Bedding, also known as bedclothes, refers to the materials laid above the mattress of a bed for hygiene, warmth, to protect the mattress, and for decorative effect. Bedding is the removable and washable portion of a human sleeping environment. It is more easily and economically replaced than the bed itself. Multiple sets of bedding for each bed will often be washed in rotation and/or changed seasonally to improve sleep comfort at varying room temperatures. In American English bedding generally does not include the mattress, box spring or bed frame, while in British English it does.
A set of bedding usually consists of an appropriately-sized flat or fitted sheet which covers the mattress; a flat top sheet; either a blanket, quilt, or duvet, sometimes with a duvet cover which can replace or be used in addition to the top sheet; and a number of pillows with pillowcases, also referred to as pillow shams. Additional blankets, etc. may be added to ensure the necessary insulation in cold sleeping areas. A common practice for children and some adults is to decorate a bed with plush stuffed animals, dolls, and other soft toys. These are not included under the designation of bedding, although they may provide additional warmth and reassurance to the sleeper.

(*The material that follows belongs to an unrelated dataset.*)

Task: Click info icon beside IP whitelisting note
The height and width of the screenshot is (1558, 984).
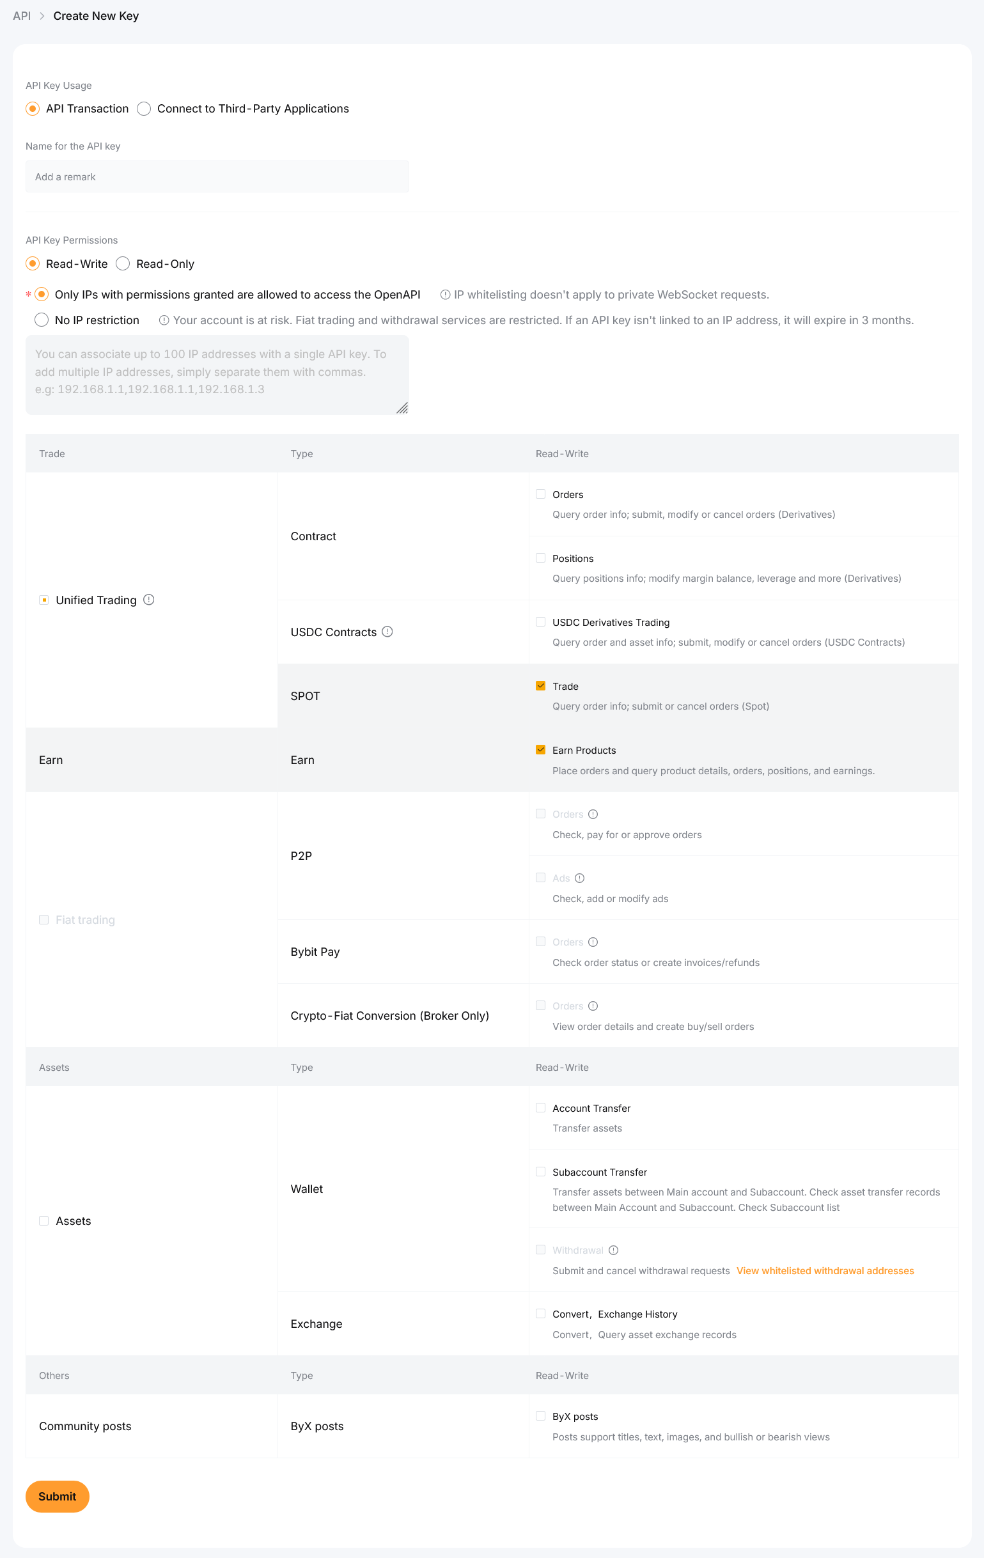Action: (445, 295)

Lightweight white, solid-color or printed plain weave, satin weave, or flannel cotton or cotton/polyester blends are the most commonly used fabrics for bedding. Goose or duck down and other feathers are frequently used as a warm and lightweight filling in duvets and quilts. Down is an irritant for many people with allergies, and several natural and synthetic down alternatives are marketed. Polyester batting is commonly used as a filling for quilts and duvets, and is less expensive and more easily laundered than natural down or feathers. Thick woven or knitted wool, acrylic or microfiber synthetics are most commonly used for blankets.